◆ **TASK PROMPT**
Copy every line from the data below in which the string "computer" can be found.

◆ **GIVEN RECORDS**
┌────────

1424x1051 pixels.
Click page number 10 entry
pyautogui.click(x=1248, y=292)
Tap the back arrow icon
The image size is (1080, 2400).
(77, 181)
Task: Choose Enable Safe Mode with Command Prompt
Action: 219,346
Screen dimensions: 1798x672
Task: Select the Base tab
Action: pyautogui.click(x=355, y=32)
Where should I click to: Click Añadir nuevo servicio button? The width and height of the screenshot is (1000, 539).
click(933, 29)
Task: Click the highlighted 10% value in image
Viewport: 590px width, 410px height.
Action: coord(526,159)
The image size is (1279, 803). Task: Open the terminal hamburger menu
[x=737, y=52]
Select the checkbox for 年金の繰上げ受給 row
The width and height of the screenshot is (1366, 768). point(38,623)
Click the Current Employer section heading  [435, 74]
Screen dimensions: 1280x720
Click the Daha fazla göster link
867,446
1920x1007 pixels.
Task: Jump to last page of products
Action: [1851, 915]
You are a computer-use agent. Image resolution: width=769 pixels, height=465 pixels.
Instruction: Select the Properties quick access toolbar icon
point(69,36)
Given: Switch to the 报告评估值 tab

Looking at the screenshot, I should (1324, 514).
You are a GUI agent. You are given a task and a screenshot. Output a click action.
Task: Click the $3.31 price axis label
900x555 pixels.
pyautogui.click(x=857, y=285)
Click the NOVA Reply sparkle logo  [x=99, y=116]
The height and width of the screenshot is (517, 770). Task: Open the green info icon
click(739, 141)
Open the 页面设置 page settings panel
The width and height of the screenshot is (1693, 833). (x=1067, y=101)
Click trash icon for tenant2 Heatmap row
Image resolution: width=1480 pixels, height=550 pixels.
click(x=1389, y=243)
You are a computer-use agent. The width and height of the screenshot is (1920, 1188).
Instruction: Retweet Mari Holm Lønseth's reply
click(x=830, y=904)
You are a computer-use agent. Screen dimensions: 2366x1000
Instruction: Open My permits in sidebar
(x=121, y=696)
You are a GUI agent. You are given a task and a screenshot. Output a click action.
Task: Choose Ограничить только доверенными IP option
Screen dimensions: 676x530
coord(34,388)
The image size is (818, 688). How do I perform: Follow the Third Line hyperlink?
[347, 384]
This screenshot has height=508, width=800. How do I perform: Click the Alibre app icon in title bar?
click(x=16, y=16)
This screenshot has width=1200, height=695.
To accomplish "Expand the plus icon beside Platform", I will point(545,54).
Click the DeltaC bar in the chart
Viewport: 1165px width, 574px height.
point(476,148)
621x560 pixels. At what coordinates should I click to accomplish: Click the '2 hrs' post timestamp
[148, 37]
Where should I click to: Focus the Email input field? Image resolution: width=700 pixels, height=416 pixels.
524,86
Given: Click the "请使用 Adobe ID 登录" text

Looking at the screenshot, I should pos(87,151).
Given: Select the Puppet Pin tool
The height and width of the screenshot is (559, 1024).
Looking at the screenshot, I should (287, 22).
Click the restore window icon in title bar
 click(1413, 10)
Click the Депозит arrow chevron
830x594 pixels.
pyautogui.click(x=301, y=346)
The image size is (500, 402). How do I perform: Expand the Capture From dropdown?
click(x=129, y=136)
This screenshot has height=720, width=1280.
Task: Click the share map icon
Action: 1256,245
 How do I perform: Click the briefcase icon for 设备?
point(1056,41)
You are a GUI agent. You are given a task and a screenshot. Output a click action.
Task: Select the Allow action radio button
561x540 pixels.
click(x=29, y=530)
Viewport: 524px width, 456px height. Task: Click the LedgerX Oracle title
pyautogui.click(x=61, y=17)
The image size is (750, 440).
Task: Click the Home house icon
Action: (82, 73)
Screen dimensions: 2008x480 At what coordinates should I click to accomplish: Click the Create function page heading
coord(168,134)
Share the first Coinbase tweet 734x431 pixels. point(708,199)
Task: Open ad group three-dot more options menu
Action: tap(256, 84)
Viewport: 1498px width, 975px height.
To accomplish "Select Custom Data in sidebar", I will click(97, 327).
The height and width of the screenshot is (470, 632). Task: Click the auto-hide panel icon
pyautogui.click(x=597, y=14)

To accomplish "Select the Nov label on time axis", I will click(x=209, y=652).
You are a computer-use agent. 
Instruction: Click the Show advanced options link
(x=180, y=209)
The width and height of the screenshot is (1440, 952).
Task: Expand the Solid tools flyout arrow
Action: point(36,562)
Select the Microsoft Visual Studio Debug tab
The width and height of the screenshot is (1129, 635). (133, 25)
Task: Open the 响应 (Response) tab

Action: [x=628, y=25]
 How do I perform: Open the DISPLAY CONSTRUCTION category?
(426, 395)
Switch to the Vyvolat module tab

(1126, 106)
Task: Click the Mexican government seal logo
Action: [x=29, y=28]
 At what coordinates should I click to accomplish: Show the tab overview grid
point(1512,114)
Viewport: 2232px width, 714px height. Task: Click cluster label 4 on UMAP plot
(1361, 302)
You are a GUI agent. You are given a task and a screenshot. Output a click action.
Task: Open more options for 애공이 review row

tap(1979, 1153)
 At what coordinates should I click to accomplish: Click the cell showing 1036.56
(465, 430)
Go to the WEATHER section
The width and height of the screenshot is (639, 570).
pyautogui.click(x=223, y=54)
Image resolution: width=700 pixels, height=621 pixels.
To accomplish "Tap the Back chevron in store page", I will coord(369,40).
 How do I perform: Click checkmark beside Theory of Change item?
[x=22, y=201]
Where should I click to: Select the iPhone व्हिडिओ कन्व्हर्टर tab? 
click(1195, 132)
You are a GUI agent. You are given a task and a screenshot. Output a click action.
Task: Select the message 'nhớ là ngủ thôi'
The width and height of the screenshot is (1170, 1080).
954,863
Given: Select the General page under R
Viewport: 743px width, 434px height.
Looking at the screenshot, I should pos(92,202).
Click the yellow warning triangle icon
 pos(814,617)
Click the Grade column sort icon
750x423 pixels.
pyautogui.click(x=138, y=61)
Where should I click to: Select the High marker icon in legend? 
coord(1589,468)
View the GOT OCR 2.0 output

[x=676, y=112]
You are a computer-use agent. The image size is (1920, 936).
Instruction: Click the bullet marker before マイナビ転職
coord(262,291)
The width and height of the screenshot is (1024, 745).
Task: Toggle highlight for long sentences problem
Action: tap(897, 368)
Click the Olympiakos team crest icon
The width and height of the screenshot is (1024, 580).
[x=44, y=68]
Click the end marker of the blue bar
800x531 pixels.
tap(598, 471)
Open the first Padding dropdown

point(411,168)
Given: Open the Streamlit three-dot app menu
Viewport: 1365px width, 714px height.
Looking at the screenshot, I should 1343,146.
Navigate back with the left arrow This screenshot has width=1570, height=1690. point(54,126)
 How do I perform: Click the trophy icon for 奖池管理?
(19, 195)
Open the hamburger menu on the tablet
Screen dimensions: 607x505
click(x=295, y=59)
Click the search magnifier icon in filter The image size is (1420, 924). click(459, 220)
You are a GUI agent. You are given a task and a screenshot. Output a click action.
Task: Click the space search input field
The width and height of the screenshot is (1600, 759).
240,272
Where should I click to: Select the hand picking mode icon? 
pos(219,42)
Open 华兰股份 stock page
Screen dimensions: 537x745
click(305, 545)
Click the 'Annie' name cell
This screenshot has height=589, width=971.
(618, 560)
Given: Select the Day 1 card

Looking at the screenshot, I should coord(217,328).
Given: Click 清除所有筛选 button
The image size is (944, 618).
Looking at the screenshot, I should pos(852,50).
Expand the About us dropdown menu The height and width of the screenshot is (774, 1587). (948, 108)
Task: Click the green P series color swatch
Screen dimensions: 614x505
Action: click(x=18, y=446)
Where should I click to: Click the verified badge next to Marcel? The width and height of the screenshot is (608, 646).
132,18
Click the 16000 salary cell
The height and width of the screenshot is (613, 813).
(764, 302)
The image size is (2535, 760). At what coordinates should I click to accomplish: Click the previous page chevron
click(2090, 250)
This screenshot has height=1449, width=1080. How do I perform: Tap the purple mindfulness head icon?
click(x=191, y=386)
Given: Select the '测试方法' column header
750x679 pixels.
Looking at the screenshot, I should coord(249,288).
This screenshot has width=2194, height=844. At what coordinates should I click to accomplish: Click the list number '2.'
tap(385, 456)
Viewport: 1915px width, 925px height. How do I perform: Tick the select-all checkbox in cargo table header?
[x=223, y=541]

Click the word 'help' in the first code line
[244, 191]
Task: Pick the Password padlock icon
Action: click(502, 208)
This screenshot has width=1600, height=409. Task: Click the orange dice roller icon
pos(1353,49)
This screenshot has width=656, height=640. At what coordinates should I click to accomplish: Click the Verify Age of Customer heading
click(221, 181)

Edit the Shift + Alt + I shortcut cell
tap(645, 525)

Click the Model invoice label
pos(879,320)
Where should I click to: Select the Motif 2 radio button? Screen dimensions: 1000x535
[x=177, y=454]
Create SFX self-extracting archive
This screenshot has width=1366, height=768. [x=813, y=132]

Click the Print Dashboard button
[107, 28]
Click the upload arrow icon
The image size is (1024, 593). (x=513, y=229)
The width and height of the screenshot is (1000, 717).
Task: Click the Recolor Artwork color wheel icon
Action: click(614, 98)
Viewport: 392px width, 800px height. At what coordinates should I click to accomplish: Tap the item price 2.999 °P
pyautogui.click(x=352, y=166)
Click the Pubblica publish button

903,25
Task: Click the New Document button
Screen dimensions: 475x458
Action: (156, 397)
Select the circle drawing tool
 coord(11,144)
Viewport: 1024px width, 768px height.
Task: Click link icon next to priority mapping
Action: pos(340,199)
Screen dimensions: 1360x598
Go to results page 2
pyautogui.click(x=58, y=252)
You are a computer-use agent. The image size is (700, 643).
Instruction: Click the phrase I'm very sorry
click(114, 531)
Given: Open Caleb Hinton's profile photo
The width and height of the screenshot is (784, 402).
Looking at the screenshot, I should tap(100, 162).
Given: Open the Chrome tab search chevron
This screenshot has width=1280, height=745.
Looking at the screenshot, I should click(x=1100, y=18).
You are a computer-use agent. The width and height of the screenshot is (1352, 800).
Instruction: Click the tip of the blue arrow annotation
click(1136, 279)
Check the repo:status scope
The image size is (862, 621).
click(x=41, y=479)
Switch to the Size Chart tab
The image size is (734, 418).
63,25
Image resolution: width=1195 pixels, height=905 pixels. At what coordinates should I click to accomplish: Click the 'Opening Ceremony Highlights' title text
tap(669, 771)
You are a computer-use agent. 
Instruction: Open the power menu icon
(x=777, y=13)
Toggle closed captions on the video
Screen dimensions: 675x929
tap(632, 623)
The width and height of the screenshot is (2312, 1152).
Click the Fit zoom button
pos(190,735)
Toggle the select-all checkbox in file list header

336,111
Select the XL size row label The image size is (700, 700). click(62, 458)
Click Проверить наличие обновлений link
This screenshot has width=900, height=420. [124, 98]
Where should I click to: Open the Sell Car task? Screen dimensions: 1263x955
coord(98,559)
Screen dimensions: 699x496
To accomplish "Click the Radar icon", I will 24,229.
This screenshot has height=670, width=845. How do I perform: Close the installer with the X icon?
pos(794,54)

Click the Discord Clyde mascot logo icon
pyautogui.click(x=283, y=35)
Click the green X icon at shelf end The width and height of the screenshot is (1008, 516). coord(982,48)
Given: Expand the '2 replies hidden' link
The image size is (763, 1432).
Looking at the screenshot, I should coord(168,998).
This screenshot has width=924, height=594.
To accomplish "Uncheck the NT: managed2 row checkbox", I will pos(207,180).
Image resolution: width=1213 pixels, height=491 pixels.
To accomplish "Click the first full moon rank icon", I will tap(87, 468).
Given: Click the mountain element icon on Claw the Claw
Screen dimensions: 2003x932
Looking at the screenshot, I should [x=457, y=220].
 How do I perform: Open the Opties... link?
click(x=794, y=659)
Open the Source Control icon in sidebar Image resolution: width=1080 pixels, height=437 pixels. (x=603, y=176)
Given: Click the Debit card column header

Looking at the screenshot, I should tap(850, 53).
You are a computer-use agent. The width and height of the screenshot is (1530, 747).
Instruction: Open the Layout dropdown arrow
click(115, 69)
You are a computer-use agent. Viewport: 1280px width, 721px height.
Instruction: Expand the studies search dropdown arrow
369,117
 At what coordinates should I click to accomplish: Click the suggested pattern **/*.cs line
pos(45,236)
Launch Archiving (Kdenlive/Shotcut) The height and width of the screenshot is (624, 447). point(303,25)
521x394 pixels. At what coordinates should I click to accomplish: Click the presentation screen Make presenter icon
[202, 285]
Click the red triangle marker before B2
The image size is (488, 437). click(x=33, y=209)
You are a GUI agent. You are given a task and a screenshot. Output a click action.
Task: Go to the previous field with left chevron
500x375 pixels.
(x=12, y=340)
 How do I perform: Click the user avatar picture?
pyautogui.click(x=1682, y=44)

└────────

◆ **ANSWER BELOW**
You are a computer-use agent. Image resolution: width=769 pixels, height=465 pixels.
You are a computer-use agent. The width and height of the screenshot is (1920, 1188).
You are a computer-use agent. Screen dimensions: 2366x1000
You are a computer-use agent. 
You are a computer-use agent. The image size is (1920, 936).
You are a computer-use agent. The image size is (700, 643).
You are a computer-use agent. The width and height of the screenshot is (1352, 800).
You are a computer-use agent. 
You are a computer-use agent. The width and height of the screenshot is (1530, 747).
You are a computer-use agent. Viewport: 1280px width, 721px height.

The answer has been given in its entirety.